(Position data for words and items)
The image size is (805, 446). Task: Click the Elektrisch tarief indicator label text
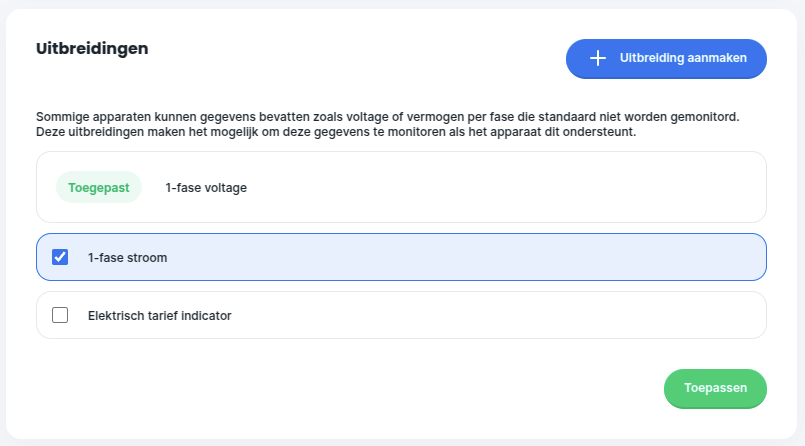[x=160, y=316]
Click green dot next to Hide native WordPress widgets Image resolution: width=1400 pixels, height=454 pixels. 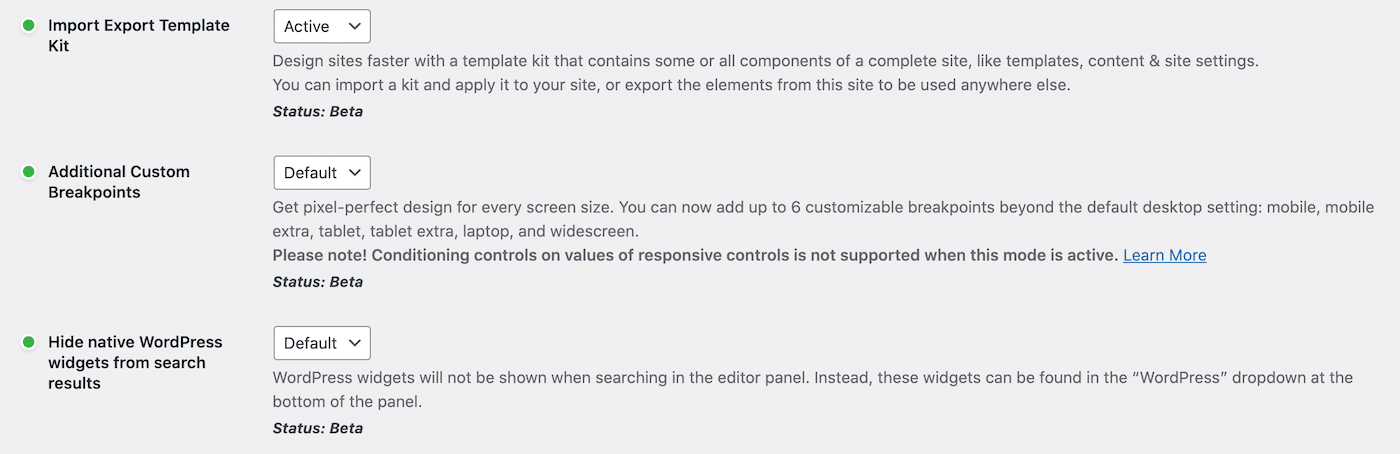28,342
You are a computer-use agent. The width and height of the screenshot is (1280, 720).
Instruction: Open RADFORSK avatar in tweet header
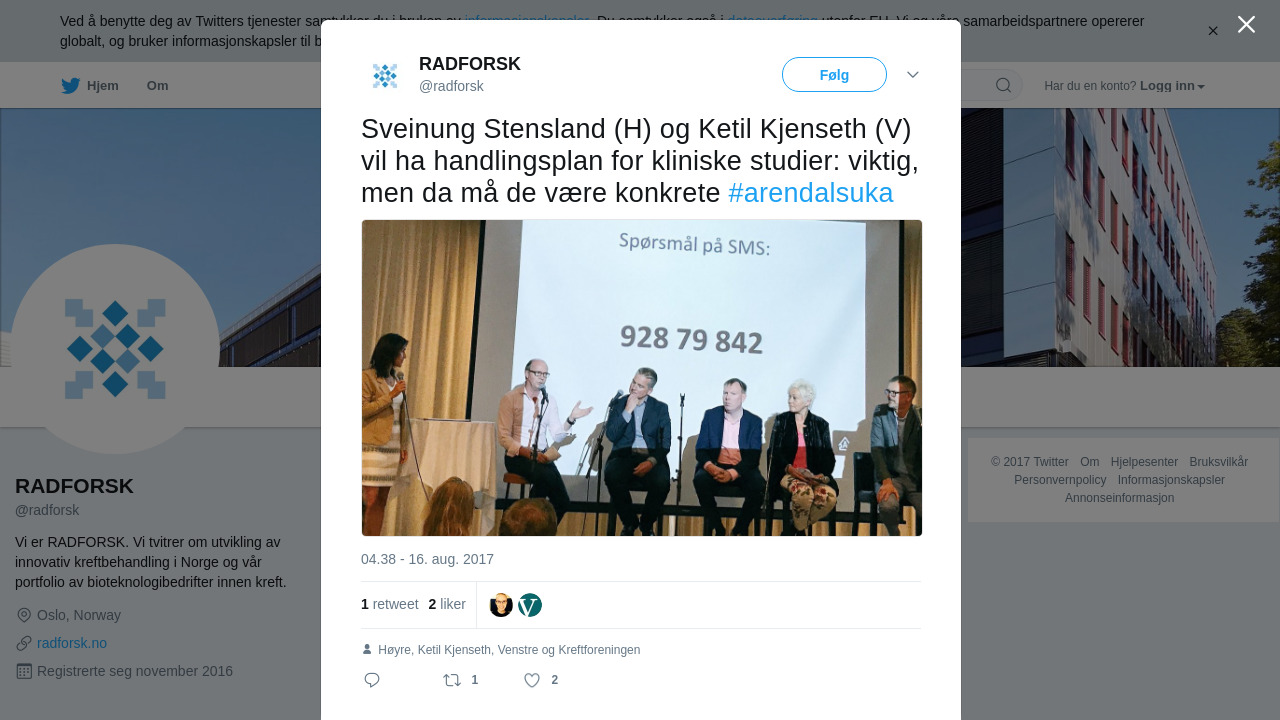click(385, 76)
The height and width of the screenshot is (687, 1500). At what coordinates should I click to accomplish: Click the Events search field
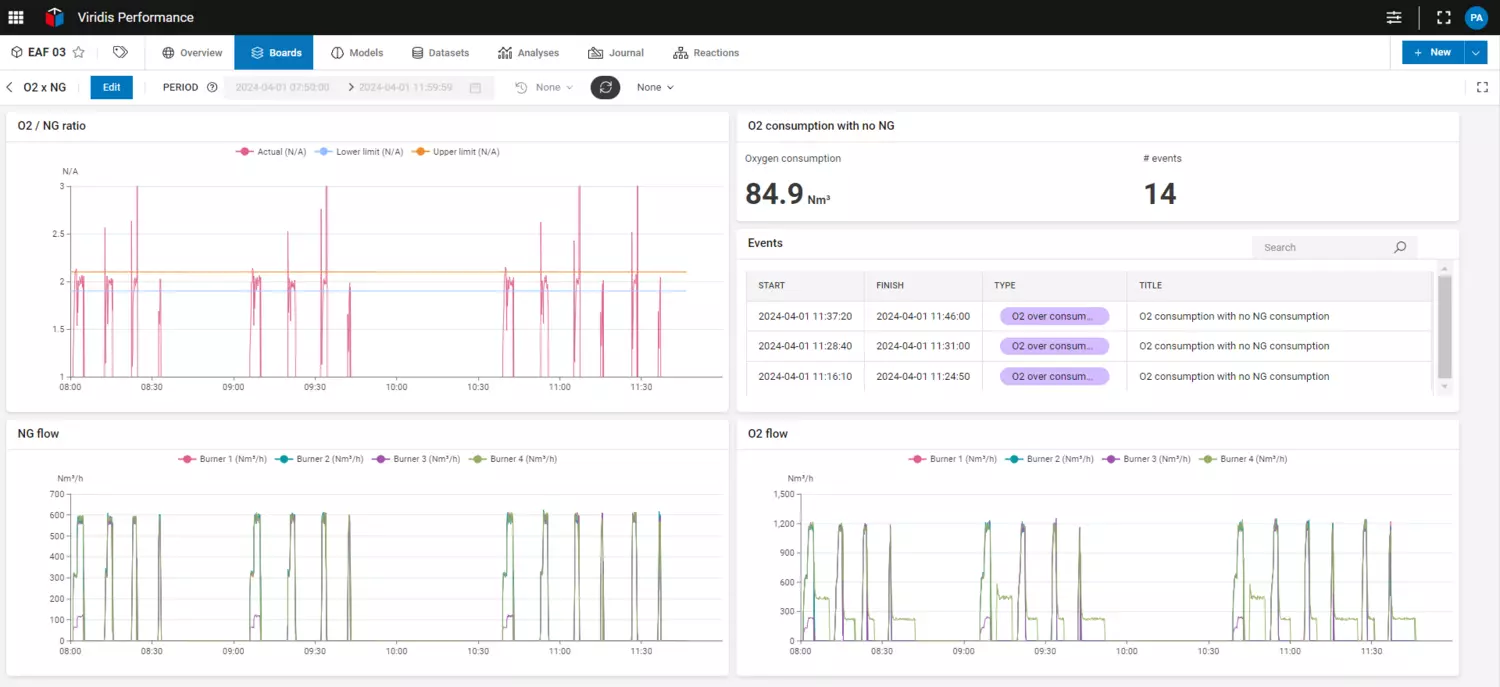1322,247
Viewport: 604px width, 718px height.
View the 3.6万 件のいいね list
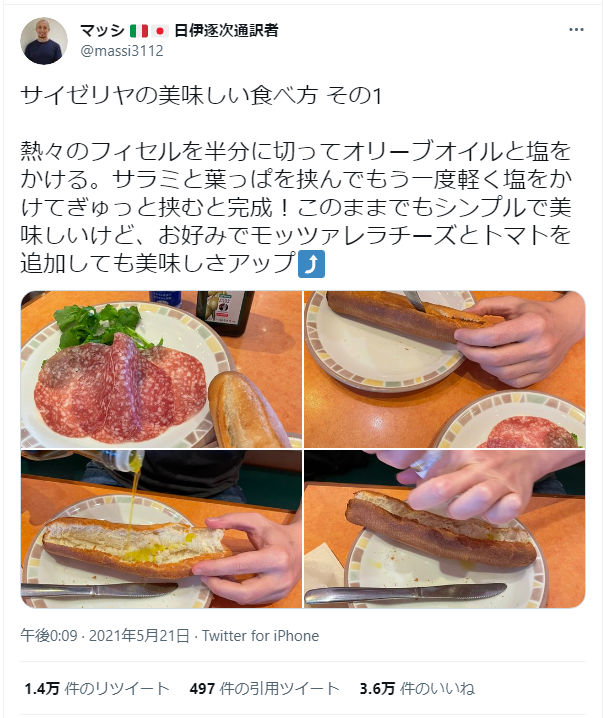click(417, 689)
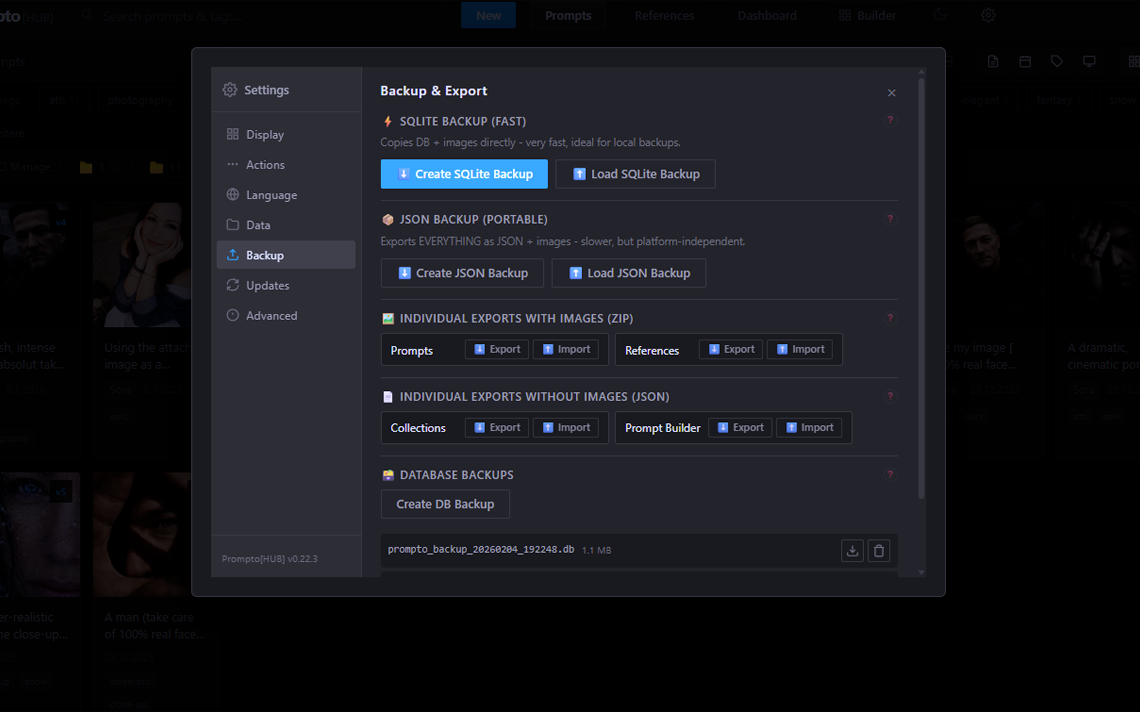This screenshot has width=1140, height=712.
Task: Import References from a file
Action: point(800,349)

## Required work
Lay out the lines from the one containing "Viewport: 604px width, 718px height." through the end of the rows as a numbered list, skipping any blank lines and omitting the pictures.

## Full output
1. Viewport: 604px width, 718px height.
2. View the 3.6万 件のいいね list
3. click(417, 689)
4. This screenshot has width=1140, height=712.
5. Task: Import References from a file
6. Action: point(800,349)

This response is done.